Format the entries between the lines holding "The height and" and "pyautogui.click(x=970, y=400)", inclusive, as a Markdown table with the columns Row and Line, skipping blank lines. Omit the pictures from your answer.
___ Information provided ___
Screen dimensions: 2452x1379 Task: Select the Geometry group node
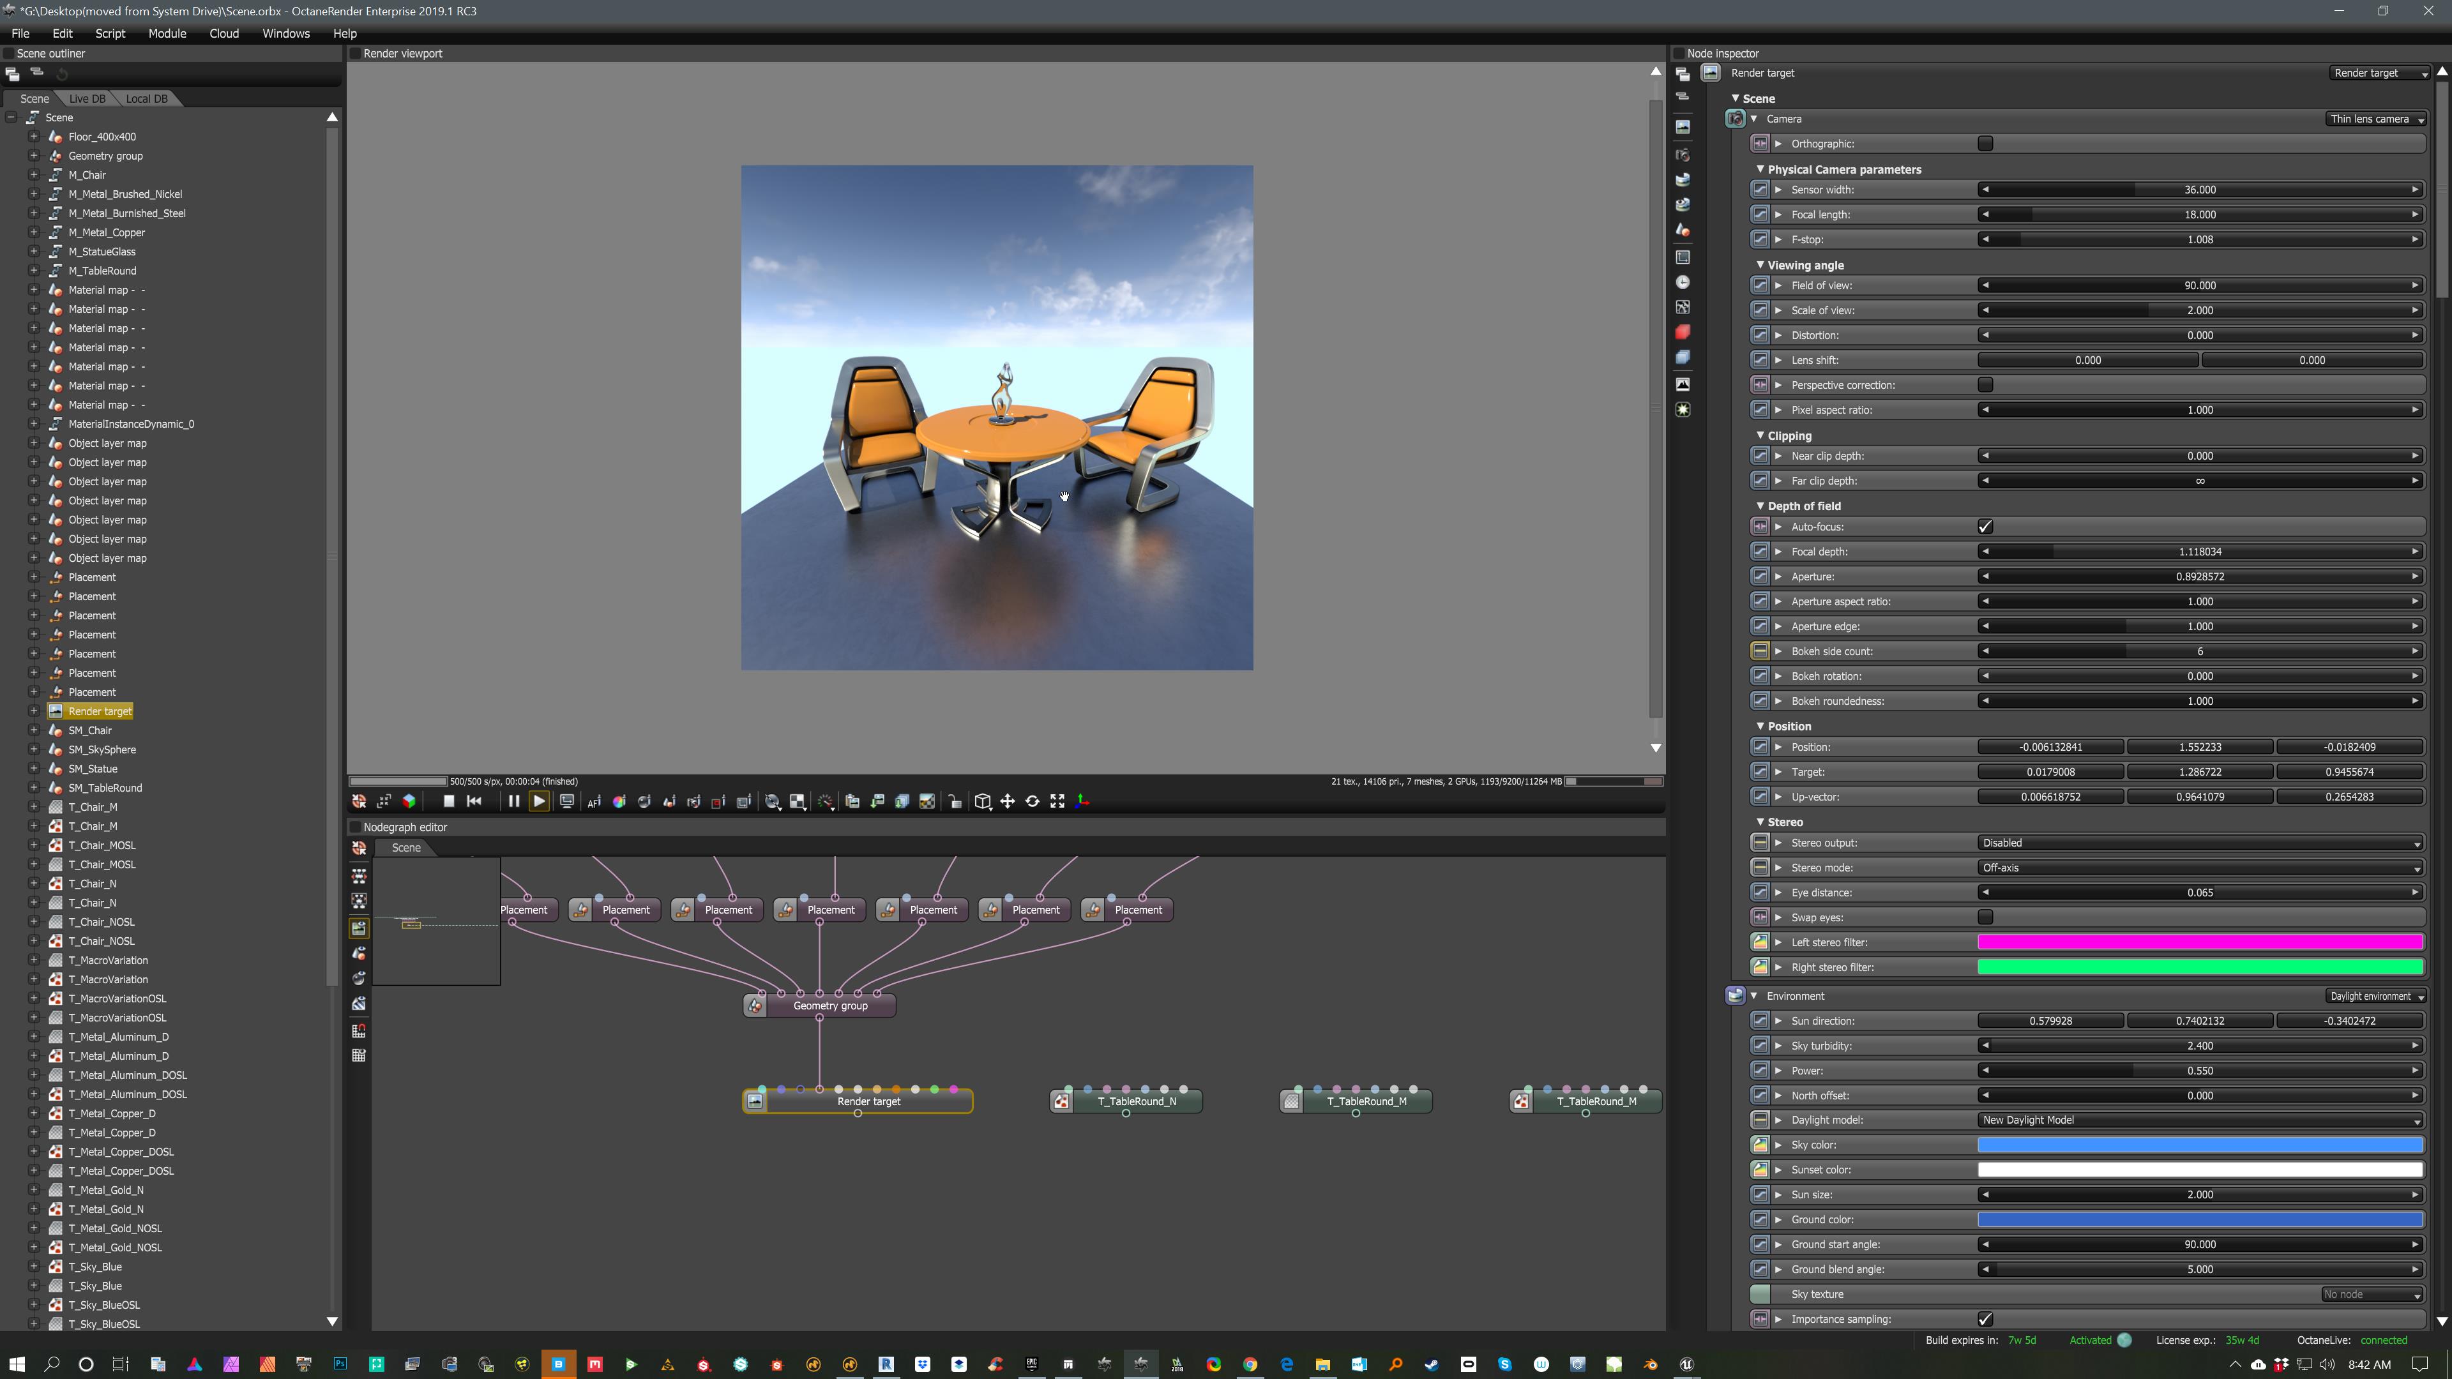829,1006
___
___ Information provided ___
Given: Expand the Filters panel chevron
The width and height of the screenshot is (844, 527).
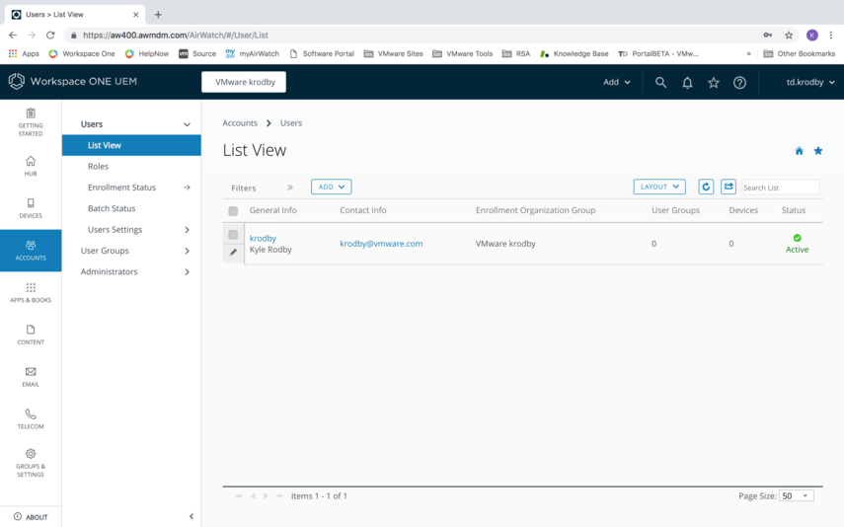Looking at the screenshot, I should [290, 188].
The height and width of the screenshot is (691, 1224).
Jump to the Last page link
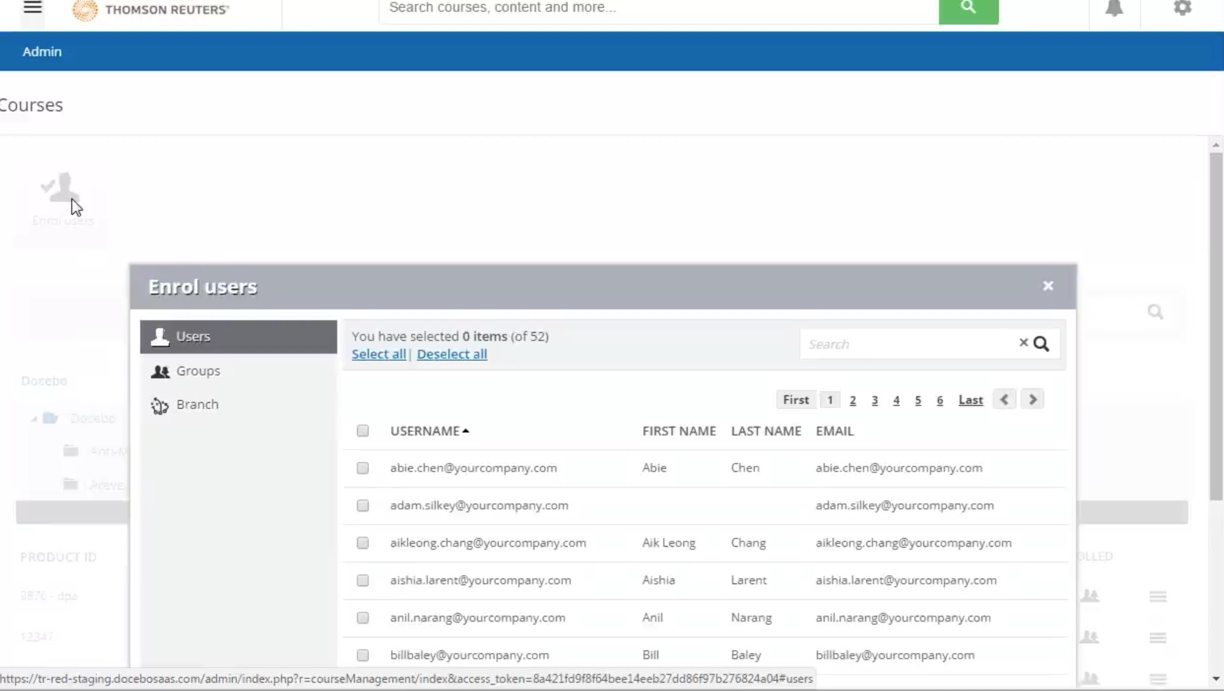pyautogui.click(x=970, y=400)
___
- Output below -
| Row | Line |
|---|---|
| 1 | The height and width of the screenshot is (691, 1224). |
| 2 | Jump to the Last page link |
| 3 | pyautogui.click(x=970, y=400) |